Conspiracy to bribe a police officer in order to protect and promote other illegal activities is an offense that is totally repugnant to the administration of justice and the duties of an attorney who has taken a solemn oath to uphold the constitutions and laws of the United States and the State of Kansas. Such an offense strikes at the very heart of our criminal justice system and if tolerated could completely destroy our system of justice as it has always existed in this country. It is obvious from the cases that each petition for reinstatement must be considered on its own merits and that such decisions must be made on a case by case basis depending upon the facts involved.
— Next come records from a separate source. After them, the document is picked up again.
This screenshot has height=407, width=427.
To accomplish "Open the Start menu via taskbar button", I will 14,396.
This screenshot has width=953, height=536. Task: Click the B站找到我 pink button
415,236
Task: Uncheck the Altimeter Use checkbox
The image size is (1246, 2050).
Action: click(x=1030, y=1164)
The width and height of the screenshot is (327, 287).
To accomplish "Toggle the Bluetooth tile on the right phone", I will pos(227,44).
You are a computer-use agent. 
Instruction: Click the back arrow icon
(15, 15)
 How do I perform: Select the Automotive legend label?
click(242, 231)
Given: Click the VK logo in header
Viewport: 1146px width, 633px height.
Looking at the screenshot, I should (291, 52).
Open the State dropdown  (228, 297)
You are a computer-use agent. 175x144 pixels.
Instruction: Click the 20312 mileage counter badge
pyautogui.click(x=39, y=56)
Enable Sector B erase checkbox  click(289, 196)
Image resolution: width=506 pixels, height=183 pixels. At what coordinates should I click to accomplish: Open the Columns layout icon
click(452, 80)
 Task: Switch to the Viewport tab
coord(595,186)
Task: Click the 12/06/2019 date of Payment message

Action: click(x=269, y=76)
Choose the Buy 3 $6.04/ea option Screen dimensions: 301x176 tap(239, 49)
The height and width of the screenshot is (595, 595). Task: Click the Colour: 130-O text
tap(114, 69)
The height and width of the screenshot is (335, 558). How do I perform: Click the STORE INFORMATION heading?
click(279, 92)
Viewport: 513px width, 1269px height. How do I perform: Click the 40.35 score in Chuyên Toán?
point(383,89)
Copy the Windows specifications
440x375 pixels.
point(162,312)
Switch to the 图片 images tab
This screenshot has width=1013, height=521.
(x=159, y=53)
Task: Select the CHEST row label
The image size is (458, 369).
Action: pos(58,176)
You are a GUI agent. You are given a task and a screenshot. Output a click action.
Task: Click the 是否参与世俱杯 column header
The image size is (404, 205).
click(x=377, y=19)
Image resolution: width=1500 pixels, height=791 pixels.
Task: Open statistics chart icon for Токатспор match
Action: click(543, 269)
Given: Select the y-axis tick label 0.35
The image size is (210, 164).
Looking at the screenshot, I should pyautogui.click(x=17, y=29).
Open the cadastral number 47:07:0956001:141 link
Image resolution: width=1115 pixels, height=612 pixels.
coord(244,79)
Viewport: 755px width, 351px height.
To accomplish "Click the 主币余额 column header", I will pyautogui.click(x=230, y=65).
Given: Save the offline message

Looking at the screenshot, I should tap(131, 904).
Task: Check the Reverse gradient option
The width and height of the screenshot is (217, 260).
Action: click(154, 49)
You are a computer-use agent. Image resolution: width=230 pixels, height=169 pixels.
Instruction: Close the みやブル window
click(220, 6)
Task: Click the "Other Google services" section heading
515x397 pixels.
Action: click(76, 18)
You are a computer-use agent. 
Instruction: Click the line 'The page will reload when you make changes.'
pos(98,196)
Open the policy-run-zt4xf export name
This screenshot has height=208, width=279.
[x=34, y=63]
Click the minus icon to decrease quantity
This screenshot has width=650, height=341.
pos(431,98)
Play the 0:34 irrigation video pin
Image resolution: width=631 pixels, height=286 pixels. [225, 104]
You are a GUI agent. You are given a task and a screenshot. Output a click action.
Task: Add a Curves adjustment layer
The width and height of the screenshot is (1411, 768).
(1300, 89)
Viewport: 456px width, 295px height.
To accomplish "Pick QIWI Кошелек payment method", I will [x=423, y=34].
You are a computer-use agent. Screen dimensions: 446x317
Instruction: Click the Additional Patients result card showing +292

The refusal to grant Mr. Russo reinstatement to practice law in spite of the recommendations of the hearing panel does not deprive him of equal protection of the law. Considering the gravity of the offense for which petitioner was originally convicted, a majority of this court is of the opinion that the petition of Anthony R. Russo for reinstatement at this time to the practice of law in Kansas must be and is hereby denied.